| Sayfa |
※ ※ ※

Sidar İnan Erçelik, “Referandum kararı, hükümetin şimdiye kadar izlediği diğer oyunlardan sadece biri ve bunu kabul etmemiz kesinlikle söz konusu değil. Çünkü, bir defa bizi temsilen gittiği söylenen insanların yarısından fazlası buraya bir defa bile gelmemiş insanlardır. Buradaki insanların niçin burada olduğunu, niçin direndiğini bilmiyorlar, bunun farkında değiller. Dahası 3 ölümüz var, bu mücadele esnasında ölmüş 3 insan var, bunları ne yapacağız? Birinin sadece bir referandum olarak lütfetmesi için mi kurban oldu bu insanlar?” diye konuştu.
BUNUN BİR OYALAMA TAKTİĞİ OLDUĞUNU DÜŞÜNÜYORUM
Filiz Karakuş ise, “Ben öncelikle ağaçların kesilmesiyle ilgili bir referandumun olabileceğini düşünmüyorum. Burada bir yaşam söz konusu. Halkın iradesi yüzde 50, 51, 52, 80’le olabilecek bir şey değil. Bunun bir oyalama taktiği olduğunu düşünüyorum. Derhal Topçu Kışlası projesinden vazgeçilmesi, sadece Topçu Kışlası değil, parkların, bahçelerin devlet eliyle AVM’leştirilmesinden vazgeçilmesini talep ediyoruz. Tabi sadece bu dda değil, genel olarak Başbakan’ın insanların yaşamına müdahale etmekten vazgeçmesini talep ediyoruz” dedi.
BU, BÜYÜK BİR BASKIYA KARŞI BAŞKALDIRI
Enes Baş da, “Saçma bir durum kesinlikle. Çünkü, referandumu bu anlamda çok demokratik bulmuyorum. Biz azınlık olarak buradayız. Anayasa referandumunda olduğu gibi yine yüzde 52 ‘Evet’ dediğinde, yüzde 48’e hiç bir şekilde bakılmayıp, onlar gözardı edilecek. Yine aynı şekilde burada da yüzde 50’uyi geçtiğinde referandumda burası yıkılacak ve bizim burada verdiğimiz mücadelenin hiç bir anlamı kalmamış olacak. O yüzden kesinlikle saçma buluyorum referanduma gitme olayını. Buraya gelen insanların çoğu örgütsüz insan zaten. Buraya bilinçsiz geldi ama bu bilinçsizlik ‘Burada bir eğlence varmış’ diye değil. AK Parti 10 yıldan beri bizi insan yerine koymuyor, bizi dışlıyor, hiç bir hakkımız gözetilmiyor, hayatımızın en kılcal damarlarına bile müdahale ediliyor ve bunun için buradayız. Sadece Gezi Parkı meselesi değil bu. Bu, büyük bir baskıya karşı başkaldırı” diye konuştu. Baş, parkın boşaltılması yönündeki çağrılar için de, “Dünkü o saçma heyet görüştükten sonra, o heyet bizi hiçbir şekilde temsil etmiyor, Hülya Avşar ya da Necati Şaşmaz’ın bu zamana kadar hiçbir şekilde buraya bir katkısı olmadı. Bu heyetle görüşüldükten sonra Tayyip Erdoğan’ın büyük ihtimalle izleyeceği politika, ‘Biz çevrecilerle anlaştık’. Bu saatten sonra bizim buradan çıkmamamız durumunda bizi yine marjinal, terörist olarak nitelendirecek ve bize her türlü müdahale hak olacak bu sefer” diye konuştu.

※ ※ ※

| Gösterilen veriler |
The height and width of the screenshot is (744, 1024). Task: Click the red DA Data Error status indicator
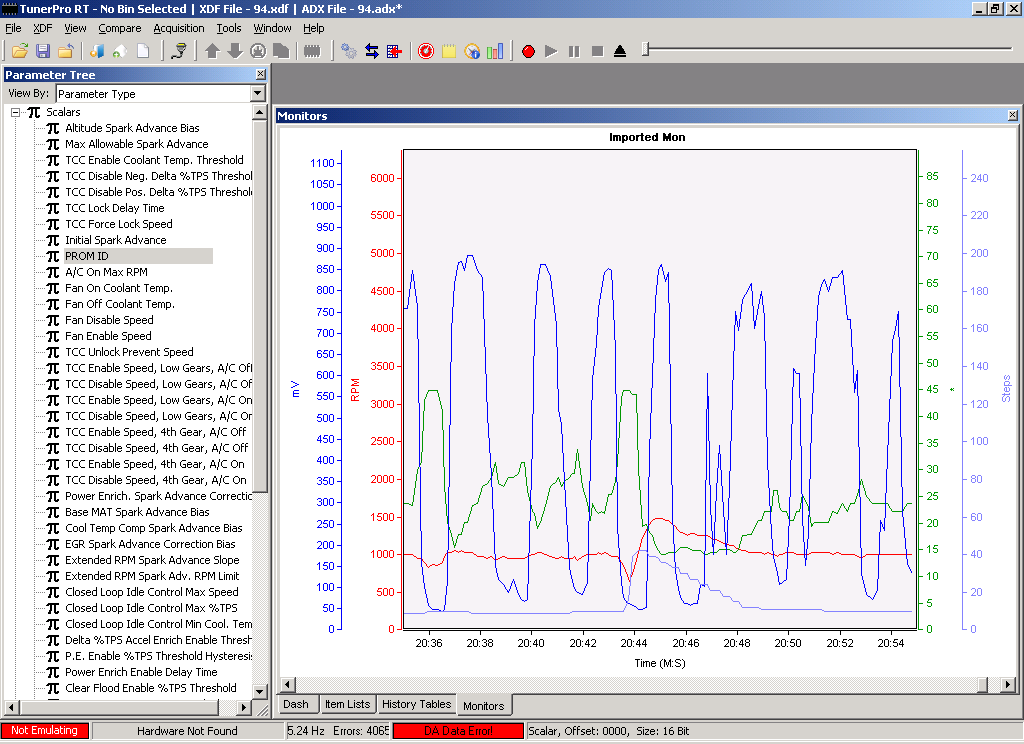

※ ※ ※

| Soru |
Sayfada Filiz Karakuş, hangi projeden derhal vazgeçilmesini talep ediyor?

| Görev yanıtı |
Topçu Kışlası projesinden.